On 4 June 2018 the European Commission published a documenton the consequences of Brexit in the field of customs enforcement of intellectual property rights.

Customs enforcement of intellectual property rights (IPR) at the border is governed in the EU by Regulation (EU) No 608/2013. EU customs authorities may detain goods under their control which are suspected of infringing an IPR. The intervention of the customs authorities usually takes place upon prior request by the right holders, though customs also may detain those goods if no request has been made beforehand, in order to give right holders the opportunity to make such a request. The Regulation particularly covers goods in the following situations: (i) when declared for release for free circulation, export or re-export; (ii) when entering or leaving the customs territory of the Union; (iii) when placed under a suspensive procedure or in a free zone or free warehouse.

As from March 2019, Regulation (EU) No 608/2013 will no longer apply to the United Kingdom. In its document, the Commission has underlined that the main consequences will concern in particular the procedures for the submission of application and the effects of the decisions granting such applications.

The submission of applications is regulated in Section 1 of Chapter II of Regulation (EU) No 608/2013, according to which an applicant can submit to the competent customs department designated by the Member States a Union application, namely an application submitted in a Member State requesting the customs authorities of that Member State and the customs authorities of one or more other Member States to take action in their respective territories. A decision granting Union application takes effect not only in the Member State where the application was submitted, but also in all other Member States where action by the customs authorities is requested.

After Brexit, Union applications can no longer be submitted to the competent customs department of the United Kingdom. Union applications submitted in one of the remaining Member States will remain valid in the EU-27 as of the withdrawal date even if the customs authorities of the United Kingdom are amongst the customs authorities requested to take action. Where a Union application was submitted in a Member State, only requesting the customs authorities of that Member States and the customs authorities of the United Kingdom to take action, such application remains valid as a national application for the Member State in which it was submitted.

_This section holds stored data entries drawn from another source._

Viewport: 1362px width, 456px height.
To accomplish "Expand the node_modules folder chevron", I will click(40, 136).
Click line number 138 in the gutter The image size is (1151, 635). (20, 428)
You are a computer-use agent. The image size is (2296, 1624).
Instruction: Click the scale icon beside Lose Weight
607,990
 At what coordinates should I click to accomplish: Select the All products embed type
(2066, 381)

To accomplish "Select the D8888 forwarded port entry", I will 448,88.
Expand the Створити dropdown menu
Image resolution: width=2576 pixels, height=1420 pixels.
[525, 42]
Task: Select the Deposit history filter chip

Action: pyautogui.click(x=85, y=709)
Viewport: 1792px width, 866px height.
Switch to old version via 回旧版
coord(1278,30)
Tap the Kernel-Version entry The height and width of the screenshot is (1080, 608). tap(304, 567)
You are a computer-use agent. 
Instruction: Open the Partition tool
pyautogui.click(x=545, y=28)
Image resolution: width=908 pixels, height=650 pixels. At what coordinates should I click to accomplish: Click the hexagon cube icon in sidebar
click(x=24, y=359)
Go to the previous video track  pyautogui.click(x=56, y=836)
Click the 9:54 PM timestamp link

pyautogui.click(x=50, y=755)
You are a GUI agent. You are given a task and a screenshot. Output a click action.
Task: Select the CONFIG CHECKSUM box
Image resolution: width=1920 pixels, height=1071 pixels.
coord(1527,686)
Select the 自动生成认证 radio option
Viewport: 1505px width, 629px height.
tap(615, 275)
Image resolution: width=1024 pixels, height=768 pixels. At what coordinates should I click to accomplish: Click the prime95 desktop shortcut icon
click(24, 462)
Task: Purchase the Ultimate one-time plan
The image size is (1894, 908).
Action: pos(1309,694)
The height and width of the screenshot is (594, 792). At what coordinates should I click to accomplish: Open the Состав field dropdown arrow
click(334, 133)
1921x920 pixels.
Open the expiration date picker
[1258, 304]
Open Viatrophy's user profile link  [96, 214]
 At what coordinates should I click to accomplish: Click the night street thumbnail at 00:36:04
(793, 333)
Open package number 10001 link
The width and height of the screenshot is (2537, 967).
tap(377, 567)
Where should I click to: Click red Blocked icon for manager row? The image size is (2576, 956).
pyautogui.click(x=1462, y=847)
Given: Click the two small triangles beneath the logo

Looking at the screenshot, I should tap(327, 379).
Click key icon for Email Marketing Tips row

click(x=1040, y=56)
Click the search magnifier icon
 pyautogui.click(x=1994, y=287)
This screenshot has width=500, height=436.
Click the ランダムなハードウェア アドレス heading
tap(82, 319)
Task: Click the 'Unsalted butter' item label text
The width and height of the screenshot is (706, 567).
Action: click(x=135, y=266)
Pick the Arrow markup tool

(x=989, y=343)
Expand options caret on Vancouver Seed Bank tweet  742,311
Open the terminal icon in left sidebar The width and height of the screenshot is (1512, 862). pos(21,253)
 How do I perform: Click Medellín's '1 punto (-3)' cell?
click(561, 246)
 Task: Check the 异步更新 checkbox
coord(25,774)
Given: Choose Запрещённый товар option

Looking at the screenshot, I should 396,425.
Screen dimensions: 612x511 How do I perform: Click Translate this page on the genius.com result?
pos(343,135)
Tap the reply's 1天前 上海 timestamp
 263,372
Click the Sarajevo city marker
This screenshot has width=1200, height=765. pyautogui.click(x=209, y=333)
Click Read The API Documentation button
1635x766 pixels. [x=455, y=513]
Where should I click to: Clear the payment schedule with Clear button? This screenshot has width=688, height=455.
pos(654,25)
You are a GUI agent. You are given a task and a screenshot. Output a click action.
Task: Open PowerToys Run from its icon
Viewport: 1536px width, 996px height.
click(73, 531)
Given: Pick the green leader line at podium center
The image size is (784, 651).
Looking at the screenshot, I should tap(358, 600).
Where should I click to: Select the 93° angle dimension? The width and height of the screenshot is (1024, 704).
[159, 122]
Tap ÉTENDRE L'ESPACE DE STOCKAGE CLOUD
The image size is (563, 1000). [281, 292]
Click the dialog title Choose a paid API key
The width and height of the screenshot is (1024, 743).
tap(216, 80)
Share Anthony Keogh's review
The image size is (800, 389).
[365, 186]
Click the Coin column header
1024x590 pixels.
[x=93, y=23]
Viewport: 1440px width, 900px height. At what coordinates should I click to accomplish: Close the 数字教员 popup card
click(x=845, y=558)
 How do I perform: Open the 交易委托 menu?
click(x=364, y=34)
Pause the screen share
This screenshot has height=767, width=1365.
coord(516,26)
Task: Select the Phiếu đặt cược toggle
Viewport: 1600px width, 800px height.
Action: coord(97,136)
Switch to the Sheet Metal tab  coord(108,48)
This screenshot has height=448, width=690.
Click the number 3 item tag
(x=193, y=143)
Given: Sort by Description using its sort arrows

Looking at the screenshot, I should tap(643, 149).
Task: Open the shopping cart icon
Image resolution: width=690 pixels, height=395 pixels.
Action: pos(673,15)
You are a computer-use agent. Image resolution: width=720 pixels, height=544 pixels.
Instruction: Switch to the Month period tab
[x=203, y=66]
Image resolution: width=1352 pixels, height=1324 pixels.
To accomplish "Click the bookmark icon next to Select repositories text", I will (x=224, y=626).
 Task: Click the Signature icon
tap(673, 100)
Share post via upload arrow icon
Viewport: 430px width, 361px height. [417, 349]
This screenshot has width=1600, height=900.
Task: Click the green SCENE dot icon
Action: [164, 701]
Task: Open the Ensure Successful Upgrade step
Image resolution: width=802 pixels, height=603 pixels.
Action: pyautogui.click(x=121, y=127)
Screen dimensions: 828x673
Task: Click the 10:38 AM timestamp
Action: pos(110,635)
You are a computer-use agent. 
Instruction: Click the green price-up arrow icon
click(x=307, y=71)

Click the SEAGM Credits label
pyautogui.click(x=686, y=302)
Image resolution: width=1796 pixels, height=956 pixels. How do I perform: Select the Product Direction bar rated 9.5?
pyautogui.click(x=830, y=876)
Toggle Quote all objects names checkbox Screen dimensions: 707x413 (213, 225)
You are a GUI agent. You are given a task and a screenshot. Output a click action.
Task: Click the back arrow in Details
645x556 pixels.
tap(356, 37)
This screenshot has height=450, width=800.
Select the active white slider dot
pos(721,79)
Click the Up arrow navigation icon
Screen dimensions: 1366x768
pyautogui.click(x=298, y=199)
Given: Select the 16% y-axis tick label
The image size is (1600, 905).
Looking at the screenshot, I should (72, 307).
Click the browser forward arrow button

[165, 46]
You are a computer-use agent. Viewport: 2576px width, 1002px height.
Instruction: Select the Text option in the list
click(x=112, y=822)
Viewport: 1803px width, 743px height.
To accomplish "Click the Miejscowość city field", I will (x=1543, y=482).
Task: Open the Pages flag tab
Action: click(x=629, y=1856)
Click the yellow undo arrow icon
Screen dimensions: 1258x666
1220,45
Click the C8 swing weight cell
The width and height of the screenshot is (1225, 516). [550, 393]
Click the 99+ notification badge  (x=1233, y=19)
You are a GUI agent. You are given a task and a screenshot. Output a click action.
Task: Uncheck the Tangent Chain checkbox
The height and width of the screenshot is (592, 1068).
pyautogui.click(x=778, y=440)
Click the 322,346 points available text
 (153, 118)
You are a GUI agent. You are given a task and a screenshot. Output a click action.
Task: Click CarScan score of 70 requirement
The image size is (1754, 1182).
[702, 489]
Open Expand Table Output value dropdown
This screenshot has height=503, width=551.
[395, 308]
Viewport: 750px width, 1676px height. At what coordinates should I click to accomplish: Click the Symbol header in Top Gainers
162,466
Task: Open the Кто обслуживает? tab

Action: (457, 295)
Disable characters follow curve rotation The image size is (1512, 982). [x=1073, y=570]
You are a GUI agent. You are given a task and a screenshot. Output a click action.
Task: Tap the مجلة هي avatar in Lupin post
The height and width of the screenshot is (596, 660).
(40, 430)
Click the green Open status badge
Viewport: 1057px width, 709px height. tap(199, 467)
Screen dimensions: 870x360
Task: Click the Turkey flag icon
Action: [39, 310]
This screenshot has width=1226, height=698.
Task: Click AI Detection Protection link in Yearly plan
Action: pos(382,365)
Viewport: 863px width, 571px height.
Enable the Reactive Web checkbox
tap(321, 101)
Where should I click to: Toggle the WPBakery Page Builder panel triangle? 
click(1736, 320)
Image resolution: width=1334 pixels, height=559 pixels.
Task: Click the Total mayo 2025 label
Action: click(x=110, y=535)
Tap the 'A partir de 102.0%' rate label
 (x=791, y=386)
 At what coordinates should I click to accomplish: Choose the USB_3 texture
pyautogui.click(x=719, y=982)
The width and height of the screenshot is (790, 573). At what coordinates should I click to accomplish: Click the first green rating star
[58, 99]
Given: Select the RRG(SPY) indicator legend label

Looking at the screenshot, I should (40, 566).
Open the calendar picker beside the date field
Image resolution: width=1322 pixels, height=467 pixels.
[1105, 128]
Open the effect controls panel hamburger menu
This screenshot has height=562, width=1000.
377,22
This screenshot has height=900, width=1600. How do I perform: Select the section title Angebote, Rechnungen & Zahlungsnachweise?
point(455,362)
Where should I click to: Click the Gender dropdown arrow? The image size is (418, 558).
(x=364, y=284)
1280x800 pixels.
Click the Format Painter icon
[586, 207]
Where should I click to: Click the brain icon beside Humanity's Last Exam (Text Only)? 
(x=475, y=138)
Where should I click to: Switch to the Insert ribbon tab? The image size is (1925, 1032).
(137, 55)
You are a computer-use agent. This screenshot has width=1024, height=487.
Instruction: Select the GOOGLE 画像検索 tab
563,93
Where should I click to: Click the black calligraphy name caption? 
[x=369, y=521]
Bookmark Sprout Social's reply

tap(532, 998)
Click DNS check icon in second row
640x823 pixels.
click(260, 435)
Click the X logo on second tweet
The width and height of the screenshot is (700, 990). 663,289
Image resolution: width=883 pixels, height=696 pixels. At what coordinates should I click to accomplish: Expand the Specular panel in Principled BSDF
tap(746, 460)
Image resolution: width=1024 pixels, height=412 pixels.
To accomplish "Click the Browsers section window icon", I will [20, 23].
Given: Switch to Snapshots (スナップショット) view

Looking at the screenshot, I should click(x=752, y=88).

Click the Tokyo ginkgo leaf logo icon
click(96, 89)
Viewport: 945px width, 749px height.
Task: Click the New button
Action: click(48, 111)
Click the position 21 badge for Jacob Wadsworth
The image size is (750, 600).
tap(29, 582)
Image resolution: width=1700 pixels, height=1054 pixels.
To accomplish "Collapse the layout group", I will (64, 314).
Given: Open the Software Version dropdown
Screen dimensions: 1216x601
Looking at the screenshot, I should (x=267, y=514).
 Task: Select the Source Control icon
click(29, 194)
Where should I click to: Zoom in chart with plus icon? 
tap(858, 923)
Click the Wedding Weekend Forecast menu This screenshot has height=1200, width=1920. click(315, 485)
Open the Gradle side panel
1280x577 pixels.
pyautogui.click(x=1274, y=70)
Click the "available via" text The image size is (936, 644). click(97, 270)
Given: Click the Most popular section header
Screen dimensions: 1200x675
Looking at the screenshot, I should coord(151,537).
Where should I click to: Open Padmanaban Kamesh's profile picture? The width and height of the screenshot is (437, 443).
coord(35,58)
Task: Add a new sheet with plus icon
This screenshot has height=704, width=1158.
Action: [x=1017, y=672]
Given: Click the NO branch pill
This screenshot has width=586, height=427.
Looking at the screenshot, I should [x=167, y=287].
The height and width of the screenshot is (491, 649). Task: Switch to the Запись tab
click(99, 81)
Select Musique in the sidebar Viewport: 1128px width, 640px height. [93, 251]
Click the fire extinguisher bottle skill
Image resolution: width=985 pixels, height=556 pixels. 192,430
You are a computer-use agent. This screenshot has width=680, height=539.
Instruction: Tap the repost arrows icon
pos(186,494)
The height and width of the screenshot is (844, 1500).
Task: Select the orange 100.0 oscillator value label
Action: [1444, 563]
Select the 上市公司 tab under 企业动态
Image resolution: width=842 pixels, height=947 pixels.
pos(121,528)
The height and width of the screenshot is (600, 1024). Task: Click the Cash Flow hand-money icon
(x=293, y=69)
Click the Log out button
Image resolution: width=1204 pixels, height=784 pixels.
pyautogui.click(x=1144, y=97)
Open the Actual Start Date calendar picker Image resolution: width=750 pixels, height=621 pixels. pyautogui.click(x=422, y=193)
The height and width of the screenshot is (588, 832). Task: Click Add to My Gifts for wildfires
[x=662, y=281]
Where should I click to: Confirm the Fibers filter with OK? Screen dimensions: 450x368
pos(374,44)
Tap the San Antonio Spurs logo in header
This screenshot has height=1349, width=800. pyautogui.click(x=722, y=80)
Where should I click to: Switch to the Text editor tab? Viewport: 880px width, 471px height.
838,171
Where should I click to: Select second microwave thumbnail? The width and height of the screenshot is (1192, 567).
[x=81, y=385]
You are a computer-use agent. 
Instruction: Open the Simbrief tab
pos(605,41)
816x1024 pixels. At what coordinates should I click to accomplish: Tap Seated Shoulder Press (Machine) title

With regard to the decisions granting Union application, as of the withdrawal date the decisions adopted by the competent customs department of the United Kingdom as a Member State will be no longer valid in the EU-27. Decisions granting Union applications adopted in one of the remaining Member States will remain valid in the EU-27 as of the withdrawal date even if the customs authorities of the United Kingdom are amongst the customs authorities required to take action.